• [Problem statement]: Set down the line containing "This screenshot has width=320, height=373." and each line after it through the last line of the records, exactly, leaving pictures out.

• [Input]:
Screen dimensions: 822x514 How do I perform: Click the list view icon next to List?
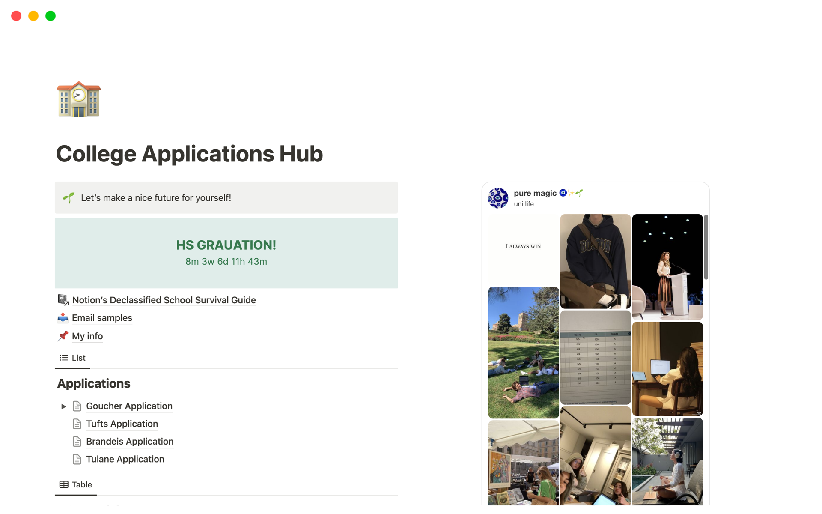pos(64,357)
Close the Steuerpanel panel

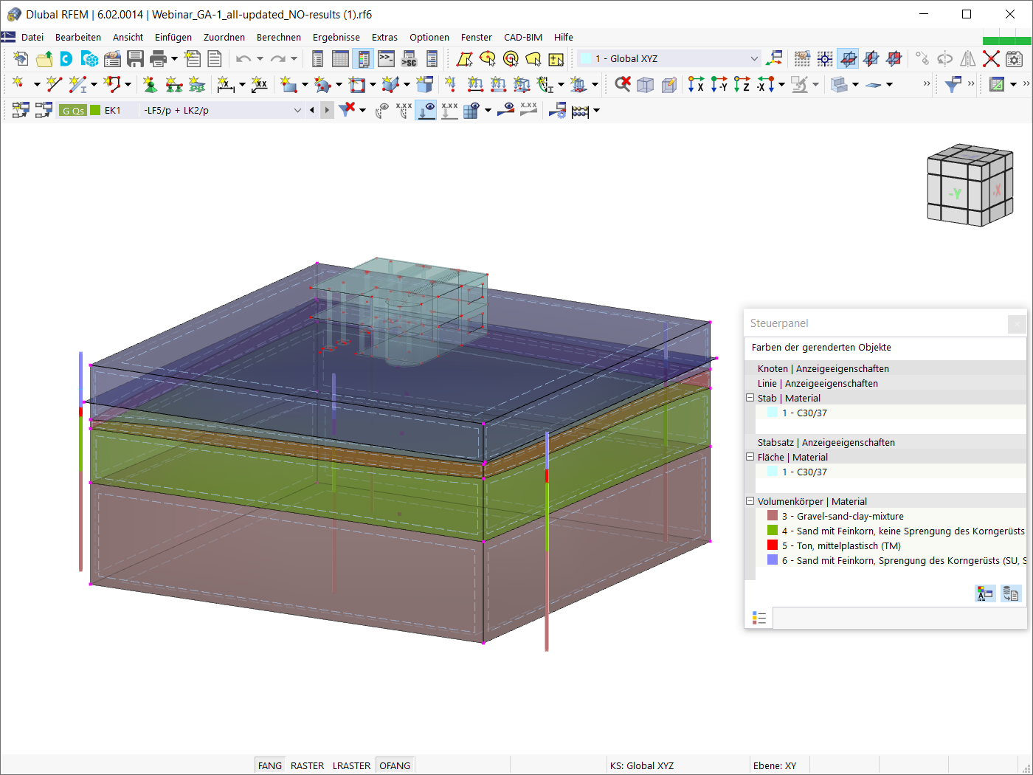pos(1017,323)
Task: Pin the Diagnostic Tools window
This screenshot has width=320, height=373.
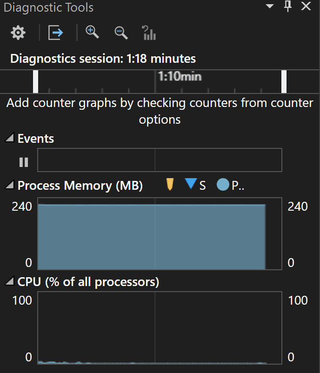Action: point(288,6)

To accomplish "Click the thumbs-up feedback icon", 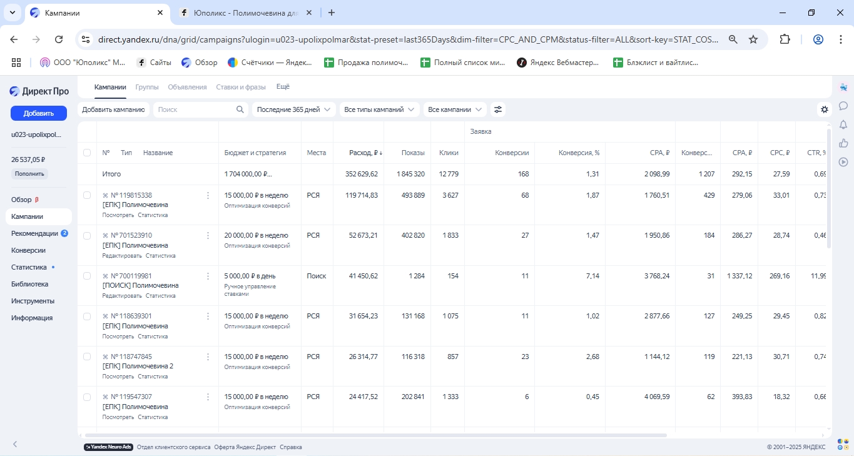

• [Solution for this task]:
This screenshot has width=320, height=373.
Action: point(288,6)

To accomplish "Click the thumbs-up feedback icon", 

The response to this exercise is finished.